The act of using the camera as a third-party negotiator can be especially loaded if a film-maker is queer. Nishit Saran’s Summer in My Veins (1999) captures his coming out to his mother. The revelation proves to be painfully direct.
“What is it you want, tell mamma,” Minna Saran says.
“I’m gay,” he replies.
“You’re joking, you like to shock people,” she says. “You can’t say this to me on camera.”
The documentary ends with the words, “Now I just need to figure out how I am going to show this movie to my mother.” Nishit Saran died in a car accident in Delhi four years after making the film.
Sonali Gulati’s I Am (2011) takes another route. Gulati, a film-maker who teaches at the Virginia Commonwealth University, US, never came out to her mother. After her mother died, Gulati used the family documentary to meet the parents of gays and lesbians.

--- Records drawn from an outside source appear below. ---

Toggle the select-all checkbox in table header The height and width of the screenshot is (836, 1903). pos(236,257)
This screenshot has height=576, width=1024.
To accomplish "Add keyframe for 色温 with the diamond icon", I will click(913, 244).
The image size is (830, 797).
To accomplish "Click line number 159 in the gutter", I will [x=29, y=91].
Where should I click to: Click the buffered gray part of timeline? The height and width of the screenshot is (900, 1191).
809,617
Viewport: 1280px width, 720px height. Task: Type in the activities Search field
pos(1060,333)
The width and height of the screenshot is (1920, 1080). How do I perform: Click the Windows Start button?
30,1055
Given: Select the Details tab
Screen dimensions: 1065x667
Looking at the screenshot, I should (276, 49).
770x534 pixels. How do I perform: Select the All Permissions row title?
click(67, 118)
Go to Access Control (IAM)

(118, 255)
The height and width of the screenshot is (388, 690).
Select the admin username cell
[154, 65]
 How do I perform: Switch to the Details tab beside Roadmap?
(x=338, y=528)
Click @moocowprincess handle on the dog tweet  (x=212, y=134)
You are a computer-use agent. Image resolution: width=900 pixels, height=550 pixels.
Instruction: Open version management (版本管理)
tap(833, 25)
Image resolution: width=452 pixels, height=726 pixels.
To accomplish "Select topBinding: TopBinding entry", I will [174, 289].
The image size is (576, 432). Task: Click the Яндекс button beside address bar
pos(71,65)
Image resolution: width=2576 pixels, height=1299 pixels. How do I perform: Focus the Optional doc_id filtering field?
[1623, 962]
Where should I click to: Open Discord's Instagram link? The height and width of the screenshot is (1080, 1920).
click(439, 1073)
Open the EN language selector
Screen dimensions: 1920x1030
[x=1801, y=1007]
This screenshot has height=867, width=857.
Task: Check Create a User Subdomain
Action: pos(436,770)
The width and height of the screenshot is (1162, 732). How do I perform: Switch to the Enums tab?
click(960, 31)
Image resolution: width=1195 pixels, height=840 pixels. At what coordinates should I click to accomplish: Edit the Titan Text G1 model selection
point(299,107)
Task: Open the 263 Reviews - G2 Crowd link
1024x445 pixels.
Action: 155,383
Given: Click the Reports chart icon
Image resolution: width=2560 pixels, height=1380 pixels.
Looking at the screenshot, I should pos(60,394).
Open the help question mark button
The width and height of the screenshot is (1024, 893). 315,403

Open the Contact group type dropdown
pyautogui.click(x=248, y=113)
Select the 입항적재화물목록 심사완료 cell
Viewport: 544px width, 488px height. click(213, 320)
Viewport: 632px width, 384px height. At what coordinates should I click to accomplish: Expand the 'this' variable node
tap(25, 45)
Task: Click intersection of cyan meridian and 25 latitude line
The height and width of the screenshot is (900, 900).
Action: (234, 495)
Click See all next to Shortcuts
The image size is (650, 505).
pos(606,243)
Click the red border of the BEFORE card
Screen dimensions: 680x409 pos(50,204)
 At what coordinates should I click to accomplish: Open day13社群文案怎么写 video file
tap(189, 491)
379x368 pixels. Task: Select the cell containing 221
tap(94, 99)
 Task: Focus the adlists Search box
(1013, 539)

“While I use my personal story as the backbone for the narrative structure, I address larger social justice issues and weave in the stories of others with whom I share some connection,” says Gulati. “I am drawn to personal work because growing up, I didn’t see any images of people like myself. I didn’t know another Indian lesbian. There was absolutely no representation of queerness anywhere. So for me, it is a personal and political act to make work that is in some ways self-representational.”